* _YOUR OBJECTIVE_
Copy, please, the line with "The width and" and each line that follows it through the end of the data below, exactly as given and without pictures.

* _INPUT FOR THIS TASK_
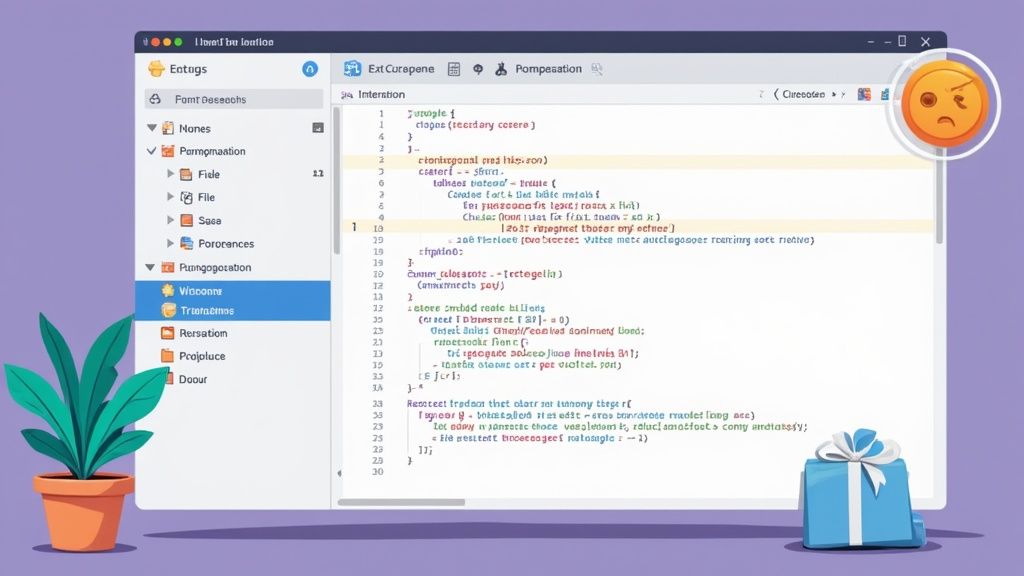Click the colorful grid icon right of Cireooten
The image size is (1024, 576).
click(864, 94)
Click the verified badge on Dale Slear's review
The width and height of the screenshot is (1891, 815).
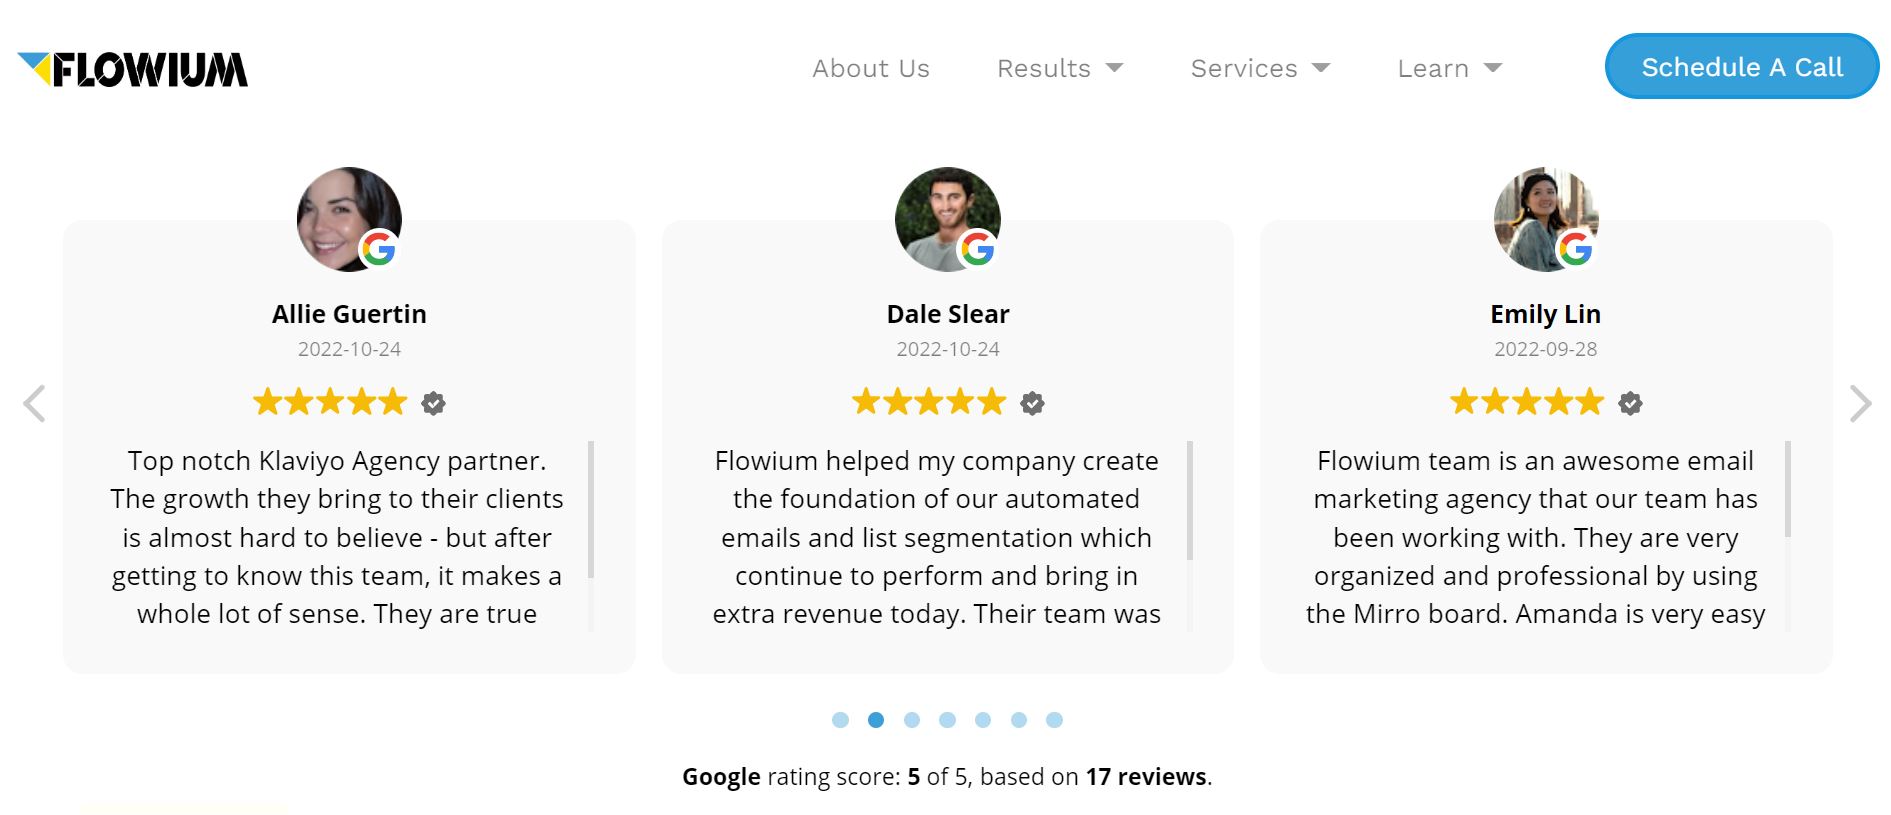1032,403
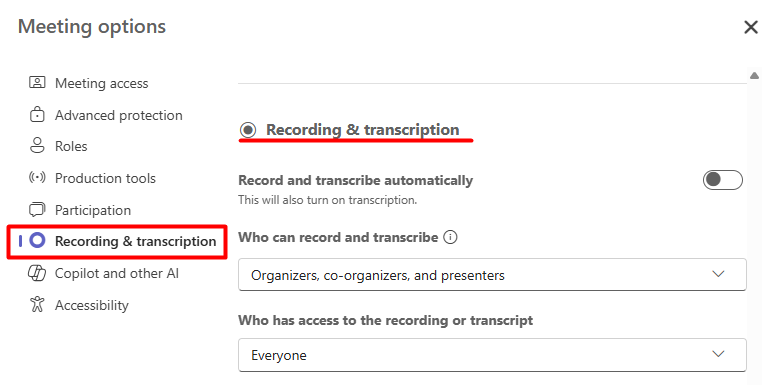Click chevron on Organizers, co-organizers, and presenters

(718, 274)
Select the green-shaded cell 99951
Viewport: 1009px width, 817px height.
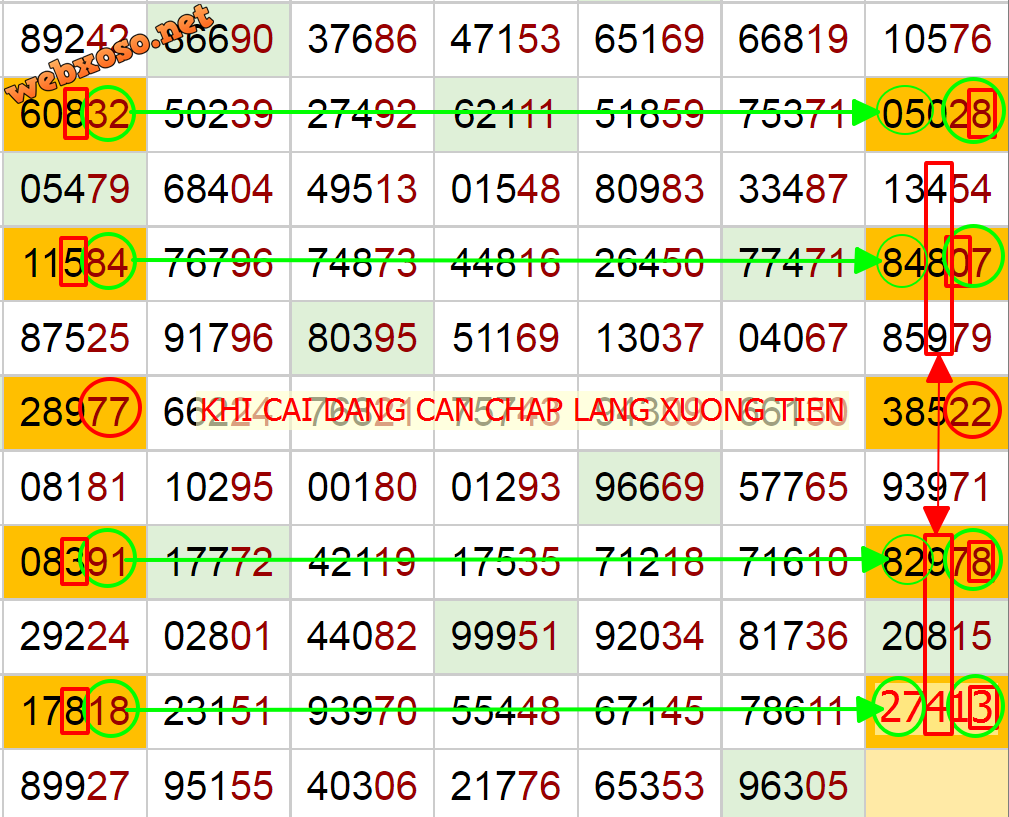pyautogui.click(x=505, y=636)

* _RESULT OF THIS TASK_
The width and height of the screenshot is (1891, 815).
1032,403
Click chevron on Organizers, co-organizers, and presenters

(718, 274)
Select the green-shaded cell 99951
Viewport: 1009px width, 817px height.
pyautogui.click(x=505, y=636)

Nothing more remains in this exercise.